El funcionario fue enfático al informar que el Gobierno de Panamá no tiene una respuesta en estos momentos para los cubanos en relación a un puente aéreo que les permita continuar, pero si se garantizará las condiciones necesarias para respetar los derechos humanos de cada uno de ellos.
Sin embargo, dijo que ya se iniciaron las conversaciones con los dueños de hoteles en Paso Canoa para lograr acuerdos que permitan que puedan ingresar a estos en el menor tiempo posible.
Añadió que siguen entrando cubanos por el Darién y lo que se busca es dar las condiciones necesarias para que puedan avanzar en un momento determinado y evitar problemas de tipo social ante el número de migrantes en Paso Canoas.

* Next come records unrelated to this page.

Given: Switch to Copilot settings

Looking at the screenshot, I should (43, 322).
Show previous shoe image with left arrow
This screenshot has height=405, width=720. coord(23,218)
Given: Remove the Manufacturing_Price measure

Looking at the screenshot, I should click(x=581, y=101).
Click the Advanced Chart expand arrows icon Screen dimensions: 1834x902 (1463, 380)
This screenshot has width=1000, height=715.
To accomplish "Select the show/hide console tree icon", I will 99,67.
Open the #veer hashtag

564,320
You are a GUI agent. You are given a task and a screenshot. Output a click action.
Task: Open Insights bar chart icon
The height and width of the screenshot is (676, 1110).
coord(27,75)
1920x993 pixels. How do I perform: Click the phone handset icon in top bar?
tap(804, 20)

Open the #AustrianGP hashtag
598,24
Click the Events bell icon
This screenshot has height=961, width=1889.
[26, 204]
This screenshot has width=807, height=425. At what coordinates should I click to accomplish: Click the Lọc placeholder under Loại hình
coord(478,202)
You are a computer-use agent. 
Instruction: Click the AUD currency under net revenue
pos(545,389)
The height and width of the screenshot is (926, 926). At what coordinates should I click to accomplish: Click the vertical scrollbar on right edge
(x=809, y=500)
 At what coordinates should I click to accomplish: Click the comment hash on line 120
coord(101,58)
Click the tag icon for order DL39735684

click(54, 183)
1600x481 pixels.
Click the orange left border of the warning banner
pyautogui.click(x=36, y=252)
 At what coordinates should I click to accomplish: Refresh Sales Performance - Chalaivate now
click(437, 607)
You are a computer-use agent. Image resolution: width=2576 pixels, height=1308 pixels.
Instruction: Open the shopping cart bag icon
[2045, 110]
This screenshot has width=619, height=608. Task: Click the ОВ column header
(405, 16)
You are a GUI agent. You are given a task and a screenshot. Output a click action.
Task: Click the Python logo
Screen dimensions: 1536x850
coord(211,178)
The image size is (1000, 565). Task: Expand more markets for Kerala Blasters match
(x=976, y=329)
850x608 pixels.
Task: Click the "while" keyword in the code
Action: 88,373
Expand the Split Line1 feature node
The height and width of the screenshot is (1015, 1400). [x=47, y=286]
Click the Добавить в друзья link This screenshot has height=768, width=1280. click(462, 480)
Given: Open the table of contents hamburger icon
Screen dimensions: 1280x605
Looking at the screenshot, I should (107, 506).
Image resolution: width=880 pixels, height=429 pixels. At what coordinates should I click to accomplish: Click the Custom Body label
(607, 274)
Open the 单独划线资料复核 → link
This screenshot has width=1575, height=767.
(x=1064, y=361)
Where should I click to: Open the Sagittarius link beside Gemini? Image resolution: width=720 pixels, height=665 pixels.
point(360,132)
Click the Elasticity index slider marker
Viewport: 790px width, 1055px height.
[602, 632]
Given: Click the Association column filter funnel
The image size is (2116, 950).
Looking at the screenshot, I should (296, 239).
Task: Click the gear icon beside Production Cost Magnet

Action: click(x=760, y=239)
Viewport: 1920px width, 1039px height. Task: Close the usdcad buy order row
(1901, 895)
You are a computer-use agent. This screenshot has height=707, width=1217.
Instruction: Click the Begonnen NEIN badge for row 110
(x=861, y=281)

Afirmaron que agradecen el apoyo recibido por las autoridades panameñas, ante las necesidades que vienen enfrentando desde que salieron de Ecuador.
El gobierno anuncio ayer la ayuda humanitaria al conocer que el problema de los cubanos aumentaba nuevamente, después que Panamá logro efectuar un puente aéreo con México donde viajaron mil 301 cubanos.